Problem description =>
Reproduce every line of the data below, requests included, and multiply each coordinate in the answers by 0.65, rounding to the nearest whole number with halves rounded up. Leave the numbers in the requests unchanged and omit the pictures from your output.

━━━━━━

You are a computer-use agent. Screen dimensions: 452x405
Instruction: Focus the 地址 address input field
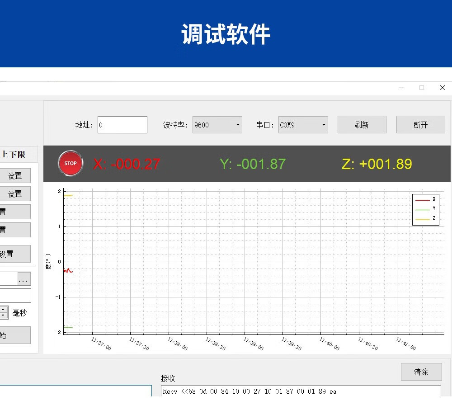point(122,125)
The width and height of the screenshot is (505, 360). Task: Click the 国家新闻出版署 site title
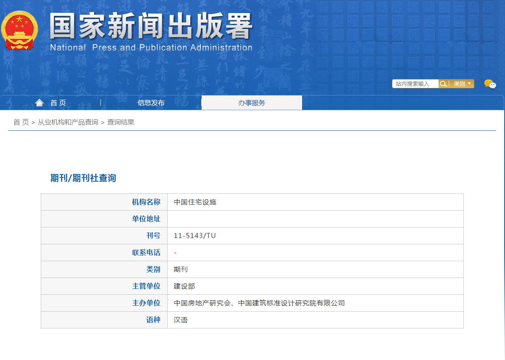[151, 27]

━━━━━━

Solution =>
You are a computer-use agent. Screen dimensions: 452x405
Instruction: Focus the 地址 address input field
point(79,81)
The width and height of the screenshot is (505, 360). Task: Click the 国家新闻出版署 site title
[98, 18]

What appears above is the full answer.